Son œuvre théorique va de l'introjection — terme qu'il forgea — jusqu'à la biologie spéculative de Thalassa. Essai sur la théorie de la génitalité (1924), qui lisait l'acte sexuel comme un retour à la mer. Ce qui le distingue, cependant, est son inquiétude clinique : insatisfait des patients qui progressaient peu ou pas, il essaya successivement une technique active imposant tâches et interdictions, puis son contraire, un principe de relâchement et d'indulgence, et enfin l'analyse mutuelle consignée dans le Journal clinique qu'il tint en 1932, où analyste et patient alternaient sur le divan.
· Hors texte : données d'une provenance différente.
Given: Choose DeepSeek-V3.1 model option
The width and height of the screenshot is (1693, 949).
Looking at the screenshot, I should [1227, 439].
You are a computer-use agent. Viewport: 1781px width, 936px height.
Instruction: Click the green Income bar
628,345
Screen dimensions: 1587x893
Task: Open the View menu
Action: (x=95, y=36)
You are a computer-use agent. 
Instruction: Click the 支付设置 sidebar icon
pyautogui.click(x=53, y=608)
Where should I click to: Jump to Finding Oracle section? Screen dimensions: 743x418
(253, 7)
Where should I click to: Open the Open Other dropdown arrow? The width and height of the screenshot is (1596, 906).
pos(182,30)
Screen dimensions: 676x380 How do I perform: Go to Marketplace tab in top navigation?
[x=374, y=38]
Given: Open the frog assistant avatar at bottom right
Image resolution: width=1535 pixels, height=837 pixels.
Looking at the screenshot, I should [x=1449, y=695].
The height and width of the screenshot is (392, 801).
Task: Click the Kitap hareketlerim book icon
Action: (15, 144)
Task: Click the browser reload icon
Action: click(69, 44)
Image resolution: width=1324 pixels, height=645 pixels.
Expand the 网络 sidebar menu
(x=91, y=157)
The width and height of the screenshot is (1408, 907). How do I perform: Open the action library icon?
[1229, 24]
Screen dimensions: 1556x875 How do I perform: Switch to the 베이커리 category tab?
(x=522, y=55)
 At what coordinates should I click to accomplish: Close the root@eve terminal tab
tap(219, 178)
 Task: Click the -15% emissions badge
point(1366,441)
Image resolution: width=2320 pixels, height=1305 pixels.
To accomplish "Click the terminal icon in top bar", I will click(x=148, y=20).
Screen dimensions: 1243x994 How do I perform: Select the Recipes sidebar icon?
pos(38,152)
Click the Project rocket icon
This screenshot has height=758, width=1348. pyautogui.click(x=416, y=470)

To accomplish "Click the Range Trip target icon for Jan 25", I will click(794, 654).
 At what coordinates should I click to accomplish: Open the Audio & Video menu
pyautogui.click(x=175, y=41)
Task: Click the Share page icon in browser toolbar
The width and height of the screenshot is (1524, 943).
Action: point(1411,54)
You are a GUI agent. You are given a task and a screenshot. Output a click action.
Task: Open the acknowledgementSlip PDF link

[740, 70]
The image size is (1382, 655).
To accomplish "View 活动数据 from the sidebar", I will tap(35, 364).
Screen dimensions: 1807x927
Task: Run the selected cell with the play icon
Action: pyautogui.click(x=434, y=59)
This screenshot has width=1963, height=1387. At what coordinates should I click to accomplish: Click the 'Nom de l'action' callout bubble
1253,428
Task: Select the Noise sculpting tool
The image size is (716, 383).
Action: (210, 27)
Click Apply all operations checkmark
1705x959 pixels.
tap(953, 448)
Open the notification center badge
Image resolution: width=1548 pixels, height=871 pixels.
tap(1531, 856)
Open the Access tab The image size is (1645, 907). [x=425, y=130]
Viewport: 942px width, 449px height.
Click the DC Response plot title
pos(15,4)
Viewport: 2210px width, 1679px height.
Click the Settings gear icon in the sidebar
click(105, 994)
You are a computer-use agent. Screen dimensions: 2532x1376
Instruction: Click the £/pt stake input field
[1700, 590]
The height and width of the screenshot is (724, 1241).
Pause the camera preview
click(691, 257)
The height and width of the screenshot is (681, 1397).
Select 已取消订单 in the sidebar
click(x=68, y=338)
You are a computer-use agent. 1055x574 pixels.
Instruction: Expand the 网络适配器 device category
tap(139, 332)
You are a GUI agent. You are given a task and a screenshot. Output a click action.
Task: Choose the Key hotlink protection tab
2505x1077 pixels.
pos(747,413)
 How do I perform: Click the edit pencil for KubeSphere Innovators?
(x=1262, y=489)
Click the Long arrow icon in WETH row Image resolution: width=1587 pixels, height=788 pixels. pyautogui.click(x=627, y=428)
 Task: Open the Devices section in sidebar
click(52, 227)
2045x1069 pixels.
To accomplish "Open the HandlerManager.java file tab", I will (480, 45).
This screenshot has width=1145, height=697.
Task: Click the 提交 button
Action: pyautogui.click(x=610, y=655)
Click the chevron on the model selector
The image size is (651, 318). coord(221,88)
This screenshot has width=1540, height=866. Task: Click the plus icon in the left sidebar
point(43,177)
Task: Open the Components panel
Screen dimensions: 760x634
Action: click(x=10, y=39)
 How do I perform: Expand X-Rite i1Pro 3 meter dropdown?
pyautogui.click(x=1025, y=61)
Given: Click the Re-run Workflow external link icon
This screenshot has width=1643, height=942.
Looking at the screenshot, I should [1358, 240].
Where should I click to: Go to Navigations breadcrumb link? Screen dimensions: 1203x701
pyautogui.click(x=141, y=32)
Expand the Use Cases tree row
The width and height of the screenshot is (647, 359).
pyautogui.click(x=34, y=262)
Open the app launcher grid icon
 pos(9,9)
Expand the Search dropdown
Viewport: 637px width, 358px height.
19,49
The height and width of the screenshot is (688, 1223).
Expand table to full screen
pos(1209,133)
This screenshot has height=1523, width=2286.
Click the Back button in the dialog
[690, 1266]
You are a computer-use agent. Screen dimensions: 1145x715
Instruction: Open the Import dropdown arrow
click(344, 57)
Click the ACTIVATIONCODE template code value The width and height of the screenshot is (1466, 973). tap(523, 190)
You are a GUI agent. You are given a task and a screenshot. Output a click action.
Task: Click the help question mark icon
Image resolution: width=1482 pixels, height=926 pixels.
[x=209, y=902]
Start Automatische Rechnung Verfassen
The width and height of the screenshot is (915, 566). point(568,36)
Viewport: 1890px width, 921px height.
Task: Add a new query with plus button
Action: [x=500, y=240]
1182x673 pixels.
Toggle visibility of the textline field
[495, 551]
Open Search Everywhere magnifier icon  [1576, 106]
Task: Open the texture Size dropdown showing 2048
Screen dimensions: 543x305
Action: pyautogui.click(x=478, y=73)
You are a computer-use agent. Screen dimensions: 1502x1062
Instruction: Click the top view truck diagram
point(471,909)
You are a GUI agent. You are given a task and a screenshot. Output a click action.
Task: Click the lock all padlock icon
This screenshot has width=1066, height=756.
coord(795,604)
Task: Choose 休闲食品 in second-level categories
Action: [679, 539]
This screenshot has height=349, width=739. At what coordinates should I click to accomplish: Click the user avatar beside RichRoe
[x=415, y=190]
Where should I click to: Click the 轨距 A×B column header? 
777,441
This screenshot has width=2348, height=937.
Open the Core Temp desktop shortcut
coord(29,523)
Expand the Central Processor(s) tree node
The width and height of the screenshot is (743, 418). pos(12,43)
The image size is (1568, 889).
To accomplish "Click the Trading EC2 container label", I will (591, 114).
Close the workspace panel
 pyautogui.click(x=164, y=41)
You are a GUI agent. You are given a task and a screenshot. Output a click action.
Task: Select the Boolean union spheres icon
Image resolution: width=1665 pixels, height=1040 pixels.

La communication qu'il lut cette année-là au congrès de Wiesbaden, Confusion de langue entre les adultes et l'enfant, revenait sur ce que Freud avait écarté : que les récits de violence sexuelle dans l'enfance faits par les patients étaient souvent vrais, que la langue de la tendresse de l'enfant et celle de la passion de l'adulte ne sont pas la même, et que la froideur ou l'hypocrisie de l'analyste se sentent et répètent la blessure originelle.
Elle lui coûta la confiance de Freud et, pendant un demi-siècle, sa place ; le Journal ne parut qu'en 1985. Melanie Klein, Michael Balint et Clara Thompson furent analysés ou formés par lui, et la psychanalyse relationnelle le compte aujourd'hui parmi ses fondateurs.